Jeremy Rifkin augura una tercera revolución industrial en la que cada edificio será su propia central eléctrica
Durante su exposición en la jornada de debate «La energía del futuro y el trabajo«, organizada por CCOO, UGT, y otras organizaciones civiles, económicas y empresariales, Jeremy Rifkin subrayó que la economía basada en los combustibles fósiles está llegando a su final porque ya no es sostenible.
Además, manifestó que, en su opinión, la crisis económica mundial es sólo la réplica del gran terremoto económico que supuso a nivel mundial que el precio del petróleo llegara a 147 dólares el barril a finales de 2008 y que supuso un «punto de fricción para la vida moderna», ya que 1.000 millones de personas padecieron un «cataclismo en la alimentación».
En ese sentido, recordó que un incremento del precio del petróleo aumenta el precio de toda la cadena de producción. «Estamos llegando al final del petróleo. Tenemos que replantear la civilización instantáneamente», advirtió.
Así, explicó que es necesaria una «nueva visión» que pasa por una revolución de la energía basada en cinco pilares y que convergerá en una revolución social. Mientras tanto, criticó que la sociedad está dormida y que los líderes no han podido llegar, ni siquiera, a un acuerdo sobre el CO2.

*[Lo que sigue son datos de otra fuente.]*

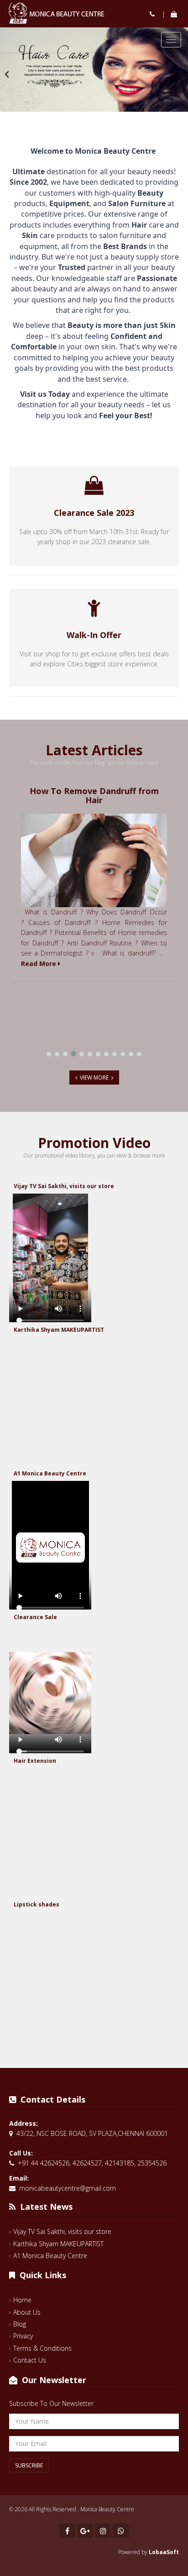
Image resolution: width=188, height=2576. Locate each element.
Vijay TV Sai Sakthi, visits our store (64, 1186)
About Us (27, 2312)
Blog (19, 2324)
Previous (7, 74)
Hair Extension (35, 1761)
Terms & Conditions (42, 2348)
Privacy (23, 2336)
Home (22, 2300)
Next (181, 74)
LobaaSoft (164, 2552)
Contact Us (29, 2360)
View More (94, 1077)
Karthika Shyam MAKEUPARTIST (59, 1330)
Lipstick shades (36, 1904)
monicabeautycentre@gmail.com (67, 2188)
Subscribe (29, 2465)
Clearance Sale (35, 1617)
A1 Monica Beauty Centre (50, 1473)
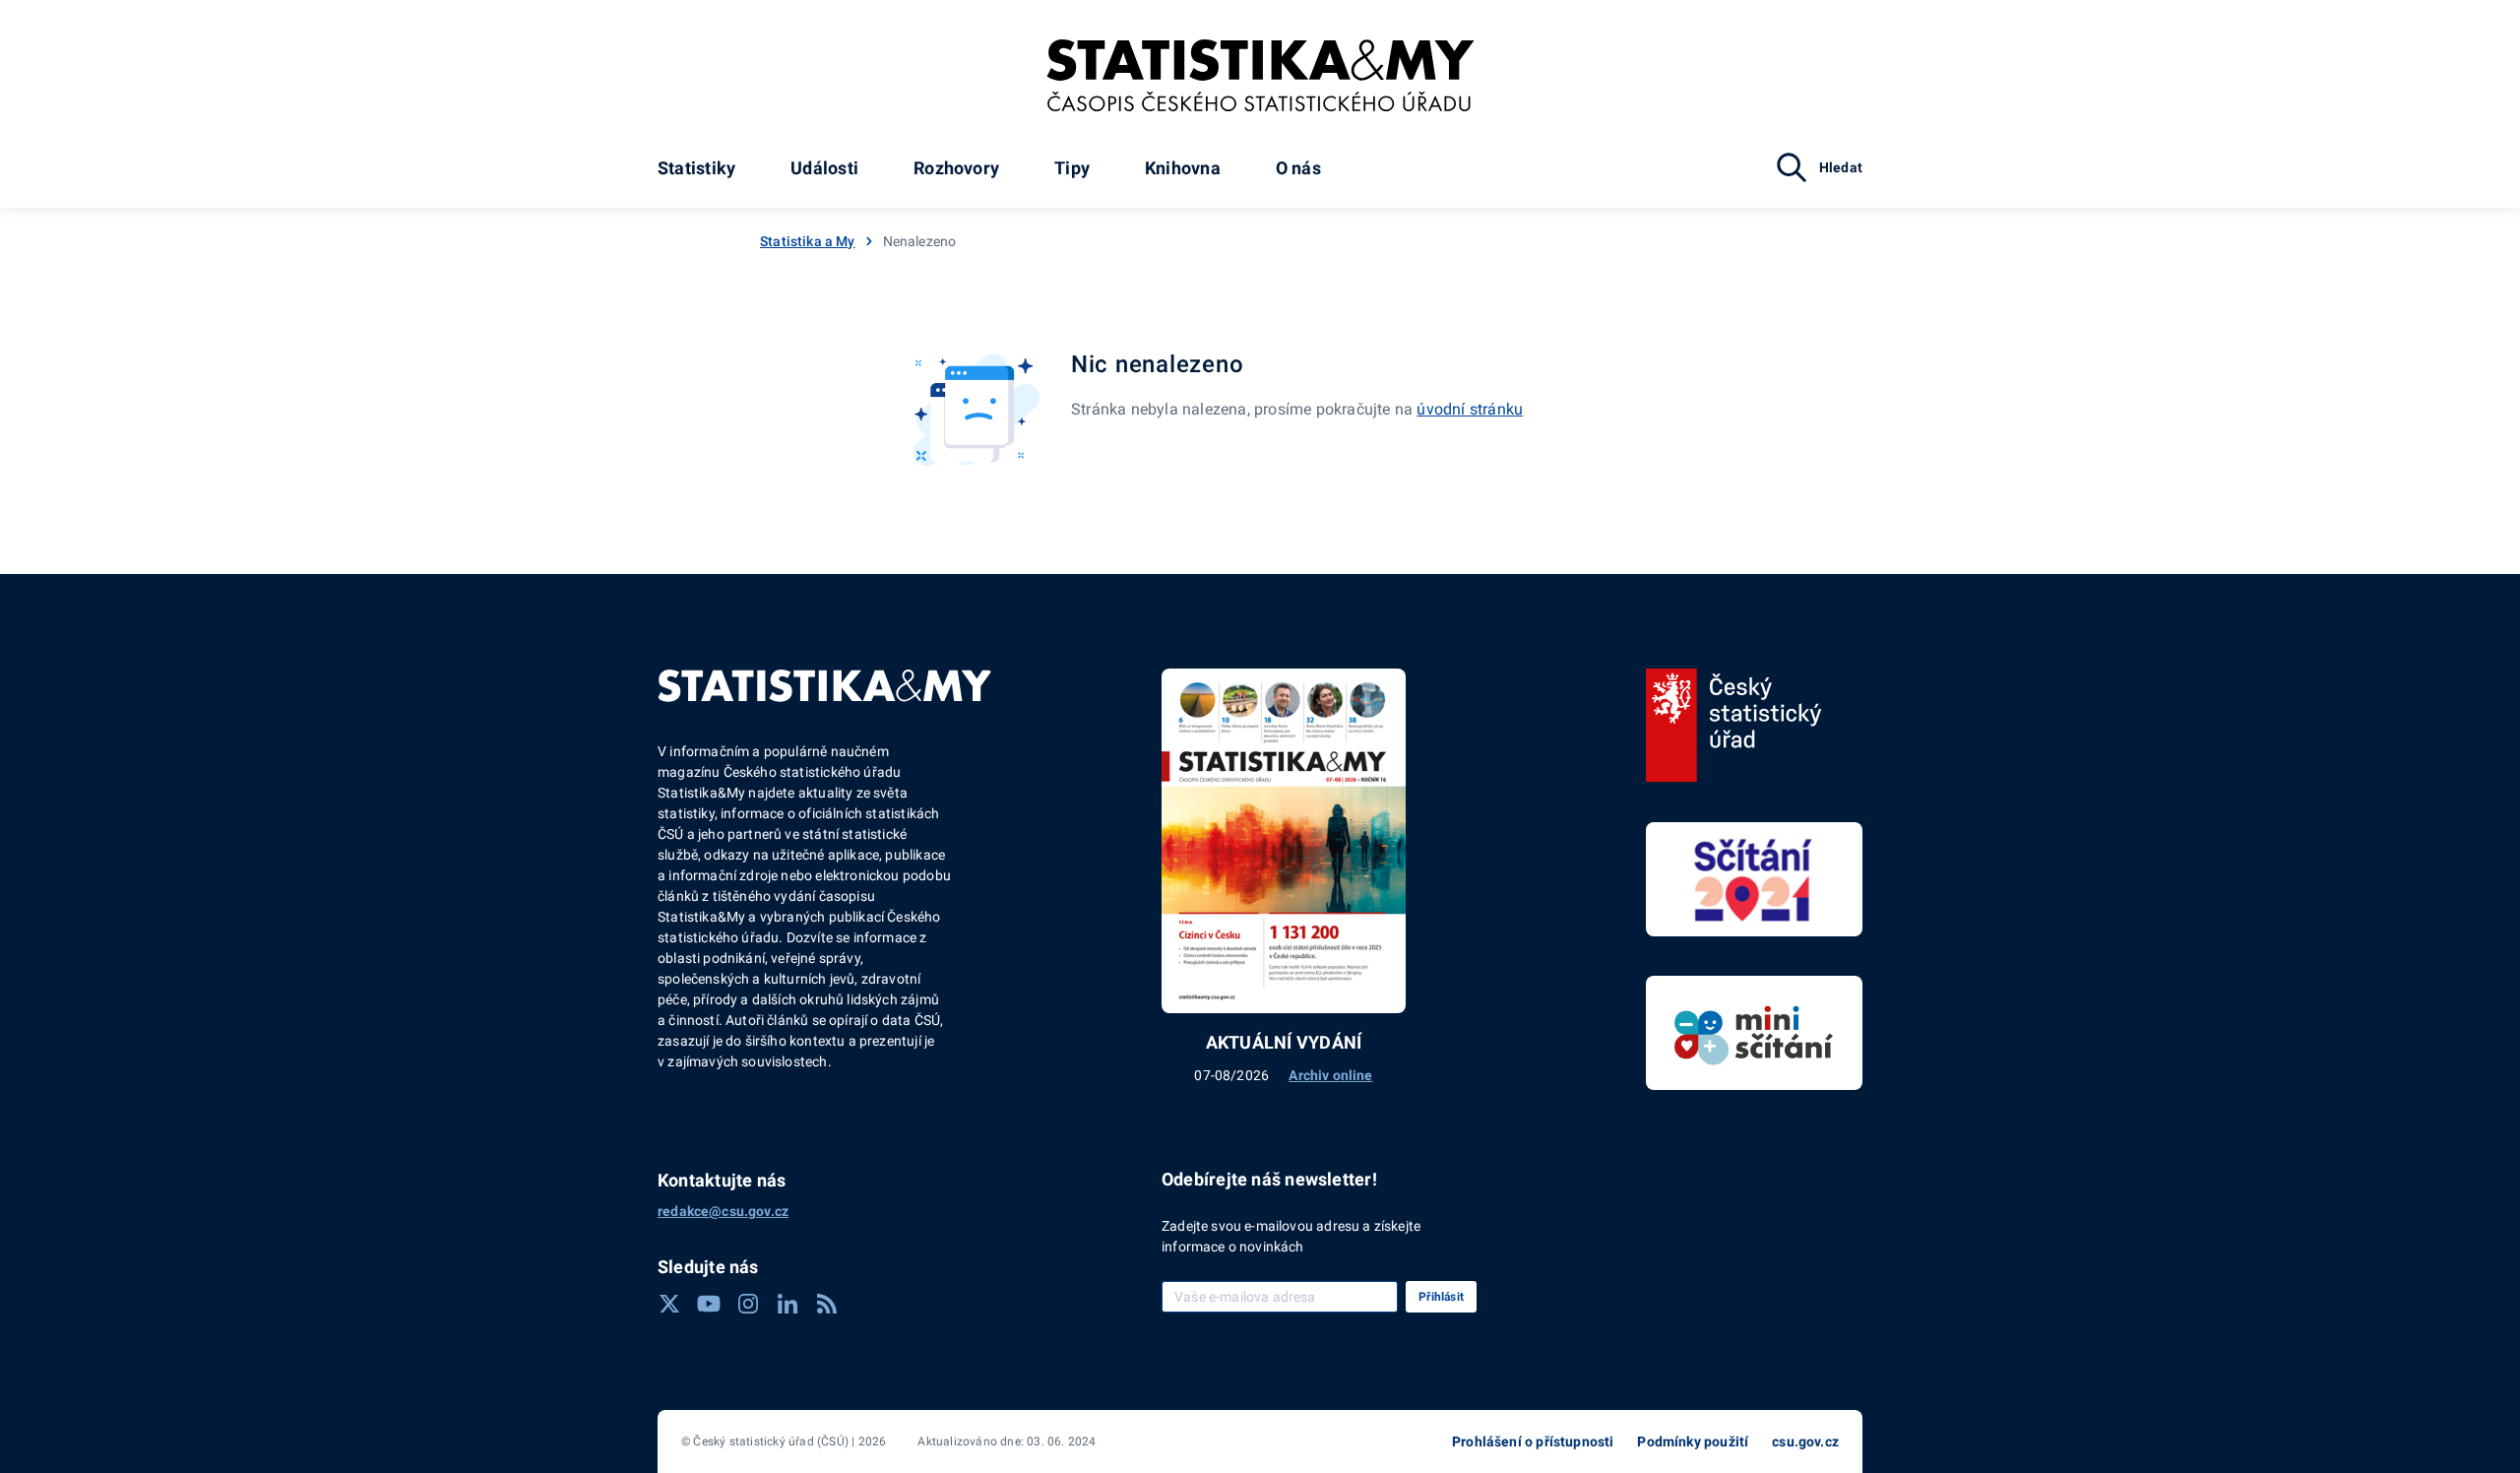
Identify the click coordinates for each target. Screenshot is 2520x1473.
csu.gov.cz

Por este motivo, señaló que es preciso un plan económico que se pueda introducir rápidamente y que pueda aplicarse tanto en el mundo desarrollado como en el que está en desarrollo y sobre las generaciones futuras. «Las grandes revoluciones económicas ocurren cuando los hombres cambian su forma de gestionar la energía. La revolución de la energía converge en una revolución de la comunicación», manifestó.
Para Rifkin, profesor de la Escuela Wharton de Finanzas y Comercio, «este es el comienzo de un esfuerzo que va a comenzar» y como una de las soluciones plantea una nueva fusión entre la comunicación y la energía. A su juicio, esta va a ser una «tercera revolución industrial que en poco tiempo va a modificar la conciencia social», del mismo modo que se ha producido una revolución en el mundo tecnológico en los últimos 15 años.
De este modo, explicó que la energía funcionará de forma distribuida con las tecnologías y que ya no será un combustible el protagonista, sino las energías y las fuerzas de la naturaleza que aparecen todos los días y «prácticamente» en cada metro cuadrado de la Tierra. Estas son el sol, el viento, la geotermia de la Tierra, la biomasa, el agua, y las mareas.
«España se estaba acercando hasta hace dos años a esta revolución, pero desde hace dos años todo se ha parado», lamentó, al tiempo que ha explicado que en su propuesta un pilar clave es la edificación, porque cada edificio puede convertirse en una central de energía, convirtiendo el tejado con el viento y el sol, el calor del suelo en electricidad y que todo esté centralizado con un software por ordenador.
De este modo, confió en que cada propietario se convertiría en un productor eléctrico y España podría tener así miles de centrales eléctricas que envían electricidad a la red, ya que aseguró que la tecnología «existe y está creada».
En este contexto, vaticinó que España va a ser centro de un movimiento comercial totalmente novedoso y mostró especial interés por Aragón y Navarra, a las que puso de ejemplo de cómo hacer este proceso tanto para España como para el resto de Europa. «Ustedes importan petróleo y debaten sobre la reducción de la velocidad y no se fijan en todo lo que pierden de energía en todos los edificios. No lo entiendo», protestó.
A su juicio, esta tercera revolución supondrá una democratización de la energía, así como un nuevo modelo de economía social con «‘mini protagonistas’ de la economía».
Por último, reflexionó sobre el papel de la energía nuclear en este proceso. A este respecto, dijo que la industria nuclear «ha vuelto porque parece que es limpia y no emite CO2», pero destacó que hay 400 centrales en todo el mundo, la mayoría muy antiguas, que producen el 5 por ciento de la energía de todo el mundo.
Así, aseguró que para alcanzar un impacto mínimo en el cambio climático, la nuclear tendría que representar el 20 por ciento de la energía del mundo, para lo que habría que construir tres centrales cada treinta días durante los próximos 60 años, es decir 2.000 nuevas plantas, algo que se cuestiona que se vaya a hacer, a lo que sumó el problema de los residuos nucleares; que en Francia, por ejemplo, utiliza el 40 por ciento del agua del país para refrigerar los reactores nucleares; o que «casi» no crean empleos.